-- Begin Material shown --

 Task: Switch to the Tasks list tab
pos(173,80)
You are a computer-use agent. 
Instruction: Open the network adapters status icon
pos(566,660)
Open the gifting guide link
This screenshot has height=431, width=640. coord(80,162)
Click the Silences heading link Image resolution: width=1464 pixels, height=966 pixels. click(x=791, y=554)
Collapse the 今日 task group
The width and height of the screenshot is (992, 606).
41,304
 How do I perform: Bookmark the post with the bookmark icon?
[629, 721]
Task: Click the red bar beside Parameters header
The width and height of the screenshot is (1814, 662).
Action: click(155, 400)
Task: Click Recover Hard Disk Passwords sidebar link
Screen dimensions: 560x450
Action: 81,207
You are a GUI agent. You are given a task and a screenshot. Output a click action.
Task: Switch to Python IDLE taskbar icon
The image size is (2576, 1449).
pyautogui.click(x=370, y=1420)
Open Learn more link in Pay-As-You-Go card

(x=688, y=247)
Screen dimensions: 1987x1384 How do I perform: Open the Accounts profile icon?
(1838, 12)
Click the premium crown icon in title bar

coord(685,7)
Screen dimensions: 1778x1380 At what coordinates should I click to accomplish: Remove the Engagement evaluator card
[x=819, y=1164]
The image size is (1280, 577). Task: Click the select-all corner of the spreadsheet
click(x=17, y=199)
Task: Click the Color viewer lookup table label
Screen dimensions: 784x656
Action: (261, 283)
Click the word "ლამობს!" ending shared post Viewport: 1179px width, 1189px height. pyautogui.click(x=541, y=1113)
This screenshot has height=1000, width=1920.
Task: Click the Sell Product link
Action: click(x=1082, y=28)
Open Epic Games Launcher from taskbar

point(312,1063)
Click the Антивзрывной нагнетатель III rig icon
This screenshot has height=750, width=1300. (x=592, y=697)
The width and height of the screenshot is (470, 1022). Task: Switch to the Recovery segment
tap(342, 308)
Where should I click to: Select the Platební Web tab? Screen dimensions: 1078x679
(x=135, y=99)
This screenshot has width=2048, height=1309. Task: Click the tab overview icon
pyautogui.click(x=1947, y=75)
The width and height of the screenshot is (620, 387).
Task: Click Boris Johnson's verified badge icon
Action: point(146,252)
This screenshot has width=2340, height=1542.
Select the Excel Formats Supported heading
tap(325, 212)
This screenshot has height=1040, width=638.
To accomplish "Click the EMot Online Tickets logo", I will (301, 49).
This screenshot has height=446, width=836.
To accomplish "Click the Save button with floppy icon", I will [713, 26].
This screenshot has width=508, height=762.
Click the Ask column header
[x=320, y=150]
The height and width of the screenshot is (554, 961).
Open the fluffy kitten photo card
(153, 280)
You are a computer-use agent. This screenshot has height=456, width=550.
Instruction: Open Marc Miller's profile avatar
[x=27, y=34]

-- End Material shown --

What the task asks> Update the items above by changing every "Screen dimensions" to "Display size", and write out all the lines again with nothing else altered.

Written solution>
 Task: Switch to the Tasks list tab
pos(173,80)
You are a computer-use agent. 
Instruction: Open the network adapters status icon
pos(566,660)
Open the gifting guide link
This screenshot has height=431, width=640. coord(80,162)
Click the Silences heading link Image resolution: width=1464 pixels, height=966 pixels. click(x=791, y=554)
Collapse the 今日 task group
The width and height of the screenshot is (992, 606).
41,304
 How do I perform: Bookmark the post with the bookmark icon?
[629, 721]
Task: Click the red bar beside Parameters header
The width and height of the screenshot is (1814, 662).
Action: click(155, 400)
Task: Click Recover Hard Disk Passwords sidebar link
Display size: 560x450
Action: 81,207
You are a GUI agent. You are given a task and a screenshot. Output a click action.
Task: Switch to Python IDLE taskbar icon
The image size is (2576, 1449).
pyautogui.click(x=370, y=1420)
Open Learn more link in Pay-As-You-Go card

(x=688, y=247)
Display size: 1987x1384 How do I perform: Open the Accounts profile icon?
(1838, 12)
Click the premium crown icon in title bar

coord(685,7)
Display size: 1778x1380 At what coordinates should I click to accomplish: Remove the Engagement evaluator card
[x=819, y=1164]
The image size is (1280, 577). Task: Click the select-all corner of the spreadsheet
click(x=17, y=199)
Task: Click the Color viewer lookup table label
Display size: 784x656
Action: (261, 283)
Click the word "ლამობს!" ending shared post Viewport: 1179px width, 1189px height. pyautogui.click(x=541, y=1113)
This screenshot has height=1000, width=1920.
Task: Click the Sell Product link
Action: click(x=1082, y=28)
Open Epic Games Launcher from taskbar

point(312,1063)
Click the Антивзрывной нагнетатель III rig icon
This screenshot has height=750, width=1300. (x=592, y=697)
The width and height of the screenshot is (470, 1022). Task: Switch to the Recovery segment
tap(342, 308)
Where should I click to: Select the Platební Web tab? Display size: 1078x679
(x=135, y=99)
This screenshot has width=2048, height=1309. Task: Click the tab overview icon
pyautogui.click(x=1947, y=75)
The width and height of the screenshot is (620, 387).
Task: Click Boris Johnson's verified badge icon
Action: point(146,252)
This screenshot has width=2340, height=1542.
Select the Excel Formats Supported heading
tap(325, 212)
This screenshot has height=1040, width=638.
To accomplish "Click the EMot Online Tickets logo", I will (301, 49).
This screenshot has height=446, width=836.
To accomplish "Click the Save button with floppy icon", I will [713, 26].
This screenshot has width=508, height=762.
Click the Ask column header
[x=320, y=150]
The height and width of the screenshot is (554, 961).
Open the fluffy kitten photo card
(153, 280)
You are a computer-use agent. This screenshot has height=456, width=550.
Instruction: Open Marc Miller's profile avatar
[x=27, y=34]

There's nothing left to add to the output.